READING PASSAGE:
=======

Magnesium Deficiency: A Public Health Crisis

In January 2018, James J DiNicolantonio and peers published Subclinical magnesium deficiency: a principal driver of cardiovascular disease and a public health crisis in the journal, Open Heart.

If you’ve ever wondered what’s behind the claims that most of us are low in magnesium, this review will erase any doubt. It covers findings from 233 published scientific articles on magnesium for human health.

But it’s a heavy piece of research, which is why we summarize the key findings for you here. Read on to learn the science-backed case for magnesium supplementation.

What We Know For Sure About Magnesium Deficiency

1. Most Magnesium Deficiency is Un-Diagnosed

99% of our total body magnesium is “intracellular” — that means, inside cells. That means measuring magnesium levels by the common method, via blood serum, doesn’t give us an accurate read.

Most people have sub-clinical (or “silent”) magnesium deficiency, which means they may never be diagnosed but are still at risk. Sub-clinical deficiencies predispose us to multiple chronic diseases.

=======

[Records from a collection]

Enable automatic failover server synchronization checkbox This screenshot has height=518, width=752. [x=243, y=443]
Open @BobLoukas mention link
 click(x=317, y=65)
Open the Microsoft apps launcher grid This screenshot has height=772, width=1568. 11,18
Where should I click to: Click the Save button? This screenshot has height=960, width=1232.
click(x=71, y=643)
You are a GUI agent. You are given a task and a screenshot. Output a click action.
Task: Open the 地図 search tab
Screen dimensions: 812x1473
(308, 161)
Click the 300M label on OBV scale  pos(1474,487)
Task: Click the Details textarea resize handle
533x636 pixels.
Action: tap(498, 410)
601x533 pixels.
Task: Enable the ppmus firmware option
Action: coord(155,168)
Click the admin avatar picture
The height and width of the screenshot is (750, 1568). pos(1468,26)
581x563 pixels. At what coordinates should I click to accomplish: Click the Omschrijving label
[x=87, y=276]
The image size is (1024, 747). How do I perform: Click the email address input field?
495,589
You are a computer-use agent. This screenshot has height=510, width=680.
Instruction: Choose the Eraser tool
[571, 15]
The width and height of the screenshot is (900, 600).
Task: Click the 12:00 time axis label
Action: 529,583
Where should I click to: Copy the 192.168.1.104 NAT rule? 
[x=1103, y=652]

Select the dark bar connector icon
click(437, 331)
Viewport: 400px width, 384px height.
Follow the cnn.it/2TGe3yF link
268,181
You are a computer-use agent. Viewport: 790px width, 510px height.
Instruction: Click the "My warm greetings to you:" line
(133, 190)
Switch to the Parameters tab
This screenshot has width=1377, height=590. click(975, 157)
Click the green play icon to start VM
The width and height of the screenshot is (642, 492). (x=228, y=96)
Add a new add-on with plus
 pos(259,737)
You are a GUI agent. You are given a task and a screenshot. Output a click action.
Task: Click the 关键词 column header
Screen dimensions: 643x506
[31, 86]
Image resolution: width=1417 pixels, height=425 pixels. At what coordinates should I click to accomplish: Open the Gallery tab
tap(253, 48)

=======

THINGS TO DO:
[a] Print the magnesium deficiency article between "1. Most Magnesium" and "multiple chronic diseases.", inclusive.
[b] In the magnesium deficiency article, why does measuring magnesium through blood serum fail to give an accurate read?

SOLVED PROBLEMS:
[a]
1. Most Magnesium Deficiency is Un-Diagnosed

99% of our total body magnesium is “intracellular” — that means, inside cells. That means measuring magnesium levels by the common method, via blood serum, doesn’t give us an accurate read.

Most people have sub-clinical (or “silent”) magnesium deficiency, which means they may never be diagnosed but are still at risk. Sub-clinical deficiencies predispose us to multiple chronic diseases.

[b] 99% of the body's total magnesium is intracellular, meaning it is inside cells. For that reason, the common method of measuring magnesium levels via blood serum does not give an accurate read.